O crime aconteceu na noite do dia 10 de novembro de 2015. O casal estava na cozinha do restaurante, adiantando os afazeres do dia seguinte, quando foram surpreendidos pelos bandidos. As vítimas acabaram sendo degoladas e morreram no local. Em seguida, os marginais se apossaram de uma caminhonete GM/S-10 e fugiram. A brutalidade da ação causou grande comoção e chocou a população nova-santa-rosense.
Na época dos fatos, o então delegado de Polícia Civil de Marechal Cândido Rondon, Pedro Lucena, esclareceu a ação dos bandidos. Segundo ele, os elementos entraram no estabelecimento para roubar a caminhonete, mas a mulher reconheceu um dos bandidos, conhecido como Índio. Conforme o delegado, houve entrevero e ele covardemente junto com os outros matou a mulher e na sequência matou o homem. O bandido comprava marmita e, conforme informações, até tinha fiado. A princípio, o planejado pelos bandidos seria um sequestro relâmpago, sendo que outro indivíduo cuidaria do cárcere das vítimas, porém, como houve o crime de latrocínio, eles abandonaram o veículo.
Sete pessoas são suspeitas de estarem envolvidas no assassinato, sendo eles Andrei José Vicente, de Nova Santa Rosa; Carlos Chaves da Silva, de Toledo; Leonardo Gabriel dos Santos, de Cambé; um menor de idade, de 16 anos, morador de Cambé, Fábio Gonçalves da Silva, de Cambé, peça-chave na elucidação do caso; e os nova-santa-rosenses Eduardo Carros Batista (Dudu), e Cleberton Pereira de Freitas, vulgo Índio, responsável pelo duplo latrocínio.
Revolta
Para Francieli Arenhart, filha única do casal, o sentimento compartilhado por ela e sua família é de revolta. Após o crime, ninguém nunca entrou em contato para informar se mais suspeitos haviam sido presos ou sobre como estava o andamento das investigações, declara.
O sentimento de angústia de Francieli e sua família aumentou no momento em que souberam da fuga dos presos da cadeia pública de Marechal Cândido Rondon, visto que dos 39 fugitivos, dois deles eram suspeitos de participação no crime de latrocínio que vitimou seus pais, sendo eles Eduardo Carros Batista, que se entregou espontaneamente a polícia alguns dias após a fuga, e Fábio Gonçalves da Silva, que continua foragido. Desde o início das investigações, a polícia foi rápida em identificar os suspeitos de cometer o crime, e sabemos que uma questão como essa não depende apenas do setor policial, mas também do sistema penitenciário que não oferece segurança diante do quadro de superlotação, destaca.
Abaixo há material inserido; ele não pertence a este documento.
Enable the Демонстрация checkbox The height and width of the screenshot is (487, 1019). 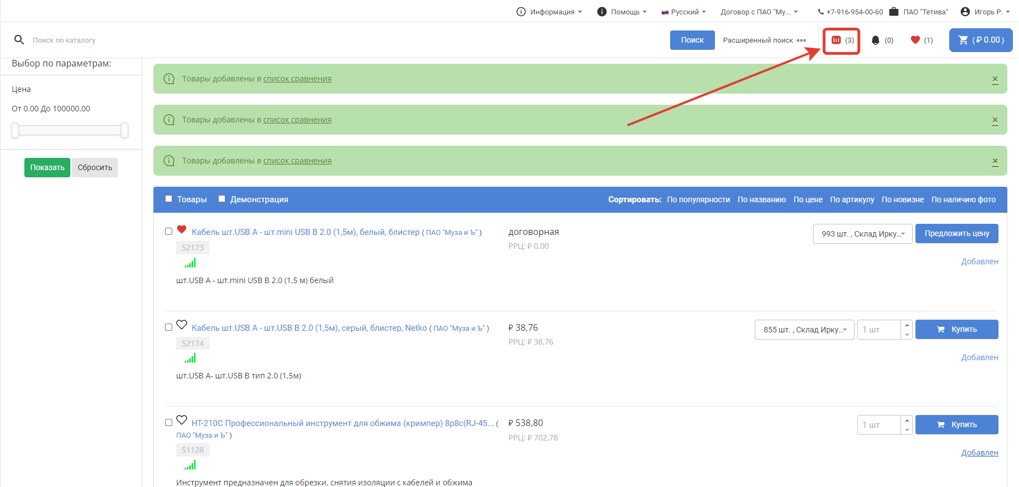pos(222,199)
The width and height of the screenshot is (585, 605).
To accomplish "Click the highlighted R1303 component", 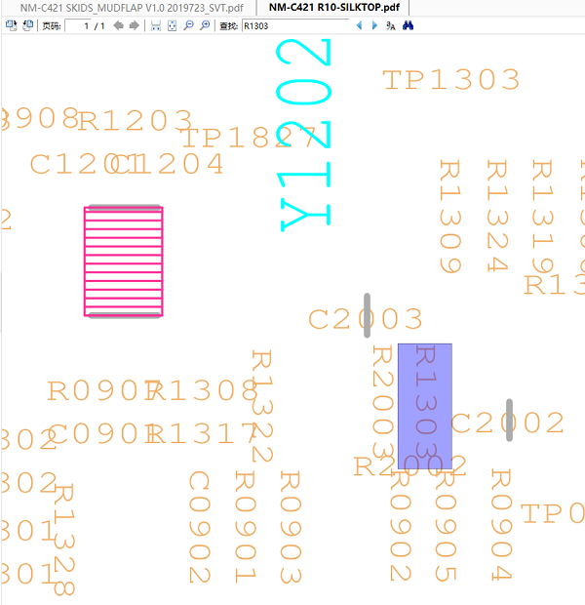I will pyautogui.click(x=425, y=405).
Exatamente hoje completa um ano da morte dos meus pais, e a única coisa que queremos é justiça e que os acusados sejam presos e julgados. Desta forma, nossa família poderá ter alguma resposta, comenta Francieli.
Nossa equipe de reportagem tentou contato com o atual delegado de Polícia Civil de Marechal Cândido Rondon, porém o mesmo não foi localizado para entrevistas.